Book 50
I had to purge my books again because my TBR bookcase is overflowing. I have it down to a full seven shelves and four additional piles. During that mini-project, it occurred to me that I haven't read any Philip Roth this year. Roth is one of the authors that I like enough to try everything that he has written, so I buy anything with his name on it when I can find it for a dollar. This is why I have so many unread books.
Goodbye, Columbus was his first book. It is a novella and five short stories. The novella was a coming-of-age romance across the social classes. Neil was a Rutgers graduate from Newark that worked in the library and Brenda was a Radcliffe student spending the summer at the country club. They had a lovely summer that ended with his spending two weeks with her family, at the end of which is a wedding. Her brother married his pregnant girlfriend. Then Brenda goes back to school.

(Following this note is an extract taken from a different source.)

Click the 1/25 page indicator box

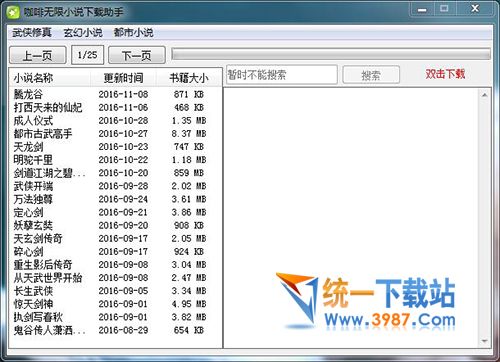[x=87, y=55]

In between there were several Battle of the Sexes conversations, challenging conventions and some of what it meant to be Jewish in an upwardly mobile post-war America. I was particularly interested in one character's comment (it might have been Neil) that African American families moved into neighborhoods in Newark that the Jewish immigrants vacated once they had made some money. I have heard that more recently as a sociological commentary. The theory, if I remember correctly, was that the Jewish community might have been a bridge to build better "race relations" because they came from the same place - neighborhoods and economics - as many African Americans, but it never materialized.
I found it all very interesting until the end. SPOILERS:
They break up because Brenda left her diaphragm in her house and her mother found it. Her parents demanded that she break up with that evil boy.
Really? It didn't once occur to her to say, "Hey, Mom. At least he didn't knock me up like my brother and what's-her-name that got married five minutes ago in your own backyard."
So I guess that part is just dated. And not in a way that gives us any new insight into anything.
The rest of the stories were good. I particularly liked one where a boy is challenging his rabbi to explain why, if God can do anything, he couldn't have made Mary produce the baby Jesus without having intercourse. I remember my friend Noah telling me that Judaism encourages people to study the Torah and ask questions without relying solely on faith. The rabbi didn't have a good answer for the kid, and drama ensues.
I am in the middle of two other books right now, with a third for my book club that I need to start. So I doubt that I will finish anything else before the end of the year. I might just start working on a 2010 Books and Reading Recap.